The current study used a convenience sample, and recruited participants mainly through online channels. Many of the participants were reached through ED-specific social media accounts and user-forums. This might have biased our sample towards more severe ED presentations, with a higher proportion of AN in the ED case group than what we would expect in the general population. In addition, this sampling method is likely to reach predominantly younger participants, and the sample had an average age of ≈ 30 yrs. (Mdn = 27). We therefore acknowledge that the ED case groups in the current study may not be representative of the ED population at large. However, as previous research has also found, there seems to be a subgroup of individuals with EDs who have a history of SLEs that may be related to the development, maintenance, severity, or clinical presentation of their symptoms. The co-occurrence and relationship between ED symptoms and SLE history has implications for treatment strategies for this group, and we refer to other studies providing in-depth discussions and experiences about the clinical interventions and treatment delivery for these individuals [75,76,77].

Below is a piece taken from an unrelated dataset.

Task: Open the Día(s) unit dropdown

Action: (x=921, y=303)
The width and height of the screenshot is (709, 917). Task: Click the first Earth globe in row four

Our study has a number of limitations. First, we used self-report measures both for establishing ED status and for documenting SLEs. However, we used a comprehensive and previously validated measue (ED100K) for ED assessment and a validated measure for SLEs. Second, the retrospective nature of our study may introduce recall bias, which we attempted to account for by controlling for current age. This design also precludes us from drawing causal inferences, and further studies are needed to explore potential bi-directional relationships or third-variables that could affect the associations between SLEs and EDs. For example, we did not measure PTSD symptoms in the current study and we cannot determine whether the observed differences were influenced by such symptoms. Third, we did not consider events such as for example military experiences or natural disaster, and there could be other events that are associated with EDs not explored in the current study. Fourth, we did not include a psychiatric control group, and the sample was predominantly female. We also lack information regarding race or ethnicity of our sample, but note that the population of Norway is primarily of Northern European descent. Last, we did not directly compare ED subtypes as these comparisons would likely suffer from low power, and we combined BN and BED into one group which prevented us from investigating potential differences in SLE history for these two subtypes.

Conclusions

The current study showed that SLEs were more frequently reported by individuals with binge-eating/purging EDs than controls. While previous studies of SLEs have typically focused on sexual abuse, we queried a number of different events and found that both sexual (e.g., rape, other sexual assault) and non-sexual (e.g., emotional abuse, bereavement) events were more common among individuals with a history of EDs. These events may consistute risk factors, but prospective studies are needed to establish this further. Future studies are also needed to explore if timing of events is important, and whether there is a dose-response relationship between SLEs and EDs. In addition, an interesting avenue for further research is the exploration of potential gene – environment interactions, which may be relevant in the study of risk factor assessment for EDs [78]. Our results highlight that one or more SLEs are more commonly reported in individuals with ED subtypes marked by binge eating and purging than in controls, and encourage thorough assessment of SLEs to inform case conceptualization, treatment strategies, and risk assessment for this patient group.